QUEENSLAND, Australia — Happy Earth Week! While we celebrate our planet, it’s also important educate ourselves about the “human footprint” so we can make more environmentally-conscious decisions in the future. To that end, a recent study conducted by an international team of researchers shows that humans have greatly disturbed wildlife species spanning the Earth.
Researchers, led by scientists from the University of Queensland, used comprehensive data on the “human footprint,” a quantitative analysis of the influence humans have had across the globe. They calculated intense human pressures across the geographical ranges of 20,529 terrestrial vertebrate species. The geographical range of a species is the area where it can be found during its lifetime.
“Human pressures” include things that have made severe modifications to the global landscape. This includes high population density; road and railway construction; the conversion of big pieces of land into urban areas, farmland, pastureland, factories, and electrical power infrastructure; and the use of cherished natural lands for things like forestry, mining and large water dams.
Further analysis shows that 17,517 species have greater than 50% of their geographical range exposed to intense human pressures. Perhaps even more alarmingly, the geographical ranges of another 3,328 species have been completely exposed to modifications by mankind. This means that the homes of many species have been largely or entirely overrun by human activity.
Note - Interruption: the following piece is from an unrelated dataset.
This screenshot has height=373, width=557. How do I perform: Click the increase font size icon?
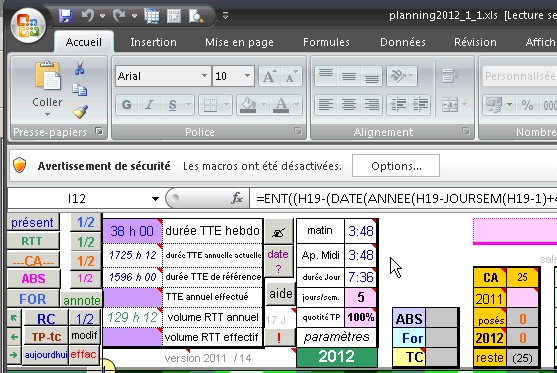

“Our work shows that a large proportion of terrestrial vertebrates have nowhere to hide from human pressures ranging from pastureland and agriculture all the way to extreme urban conglomerates,” explains lead author Christopher O’Bryan in a release.
Researchers reflect on how these shocking results can improve how species’ vulnerability is measured and can help us reach our international goals for environmental conservation. The analysis finds that there are another 2,748 species considered “least concern,” but many of their geographical ranges are facing human pressures. These species might be at risk of decline, and humanity must respond quickly to protect them.
“Given the growing human influence on the planet, time and space are running out for biodiversity, and we need to prioritize actions against these intense human pressures,” says senior author James Watson. “Using cumulative human pressure data, we can identify areas that are at higher risk and where conservation action is immediately needed to ensure wildlife has enough range to persist.”
The study is published in Global Ecology and Conservation.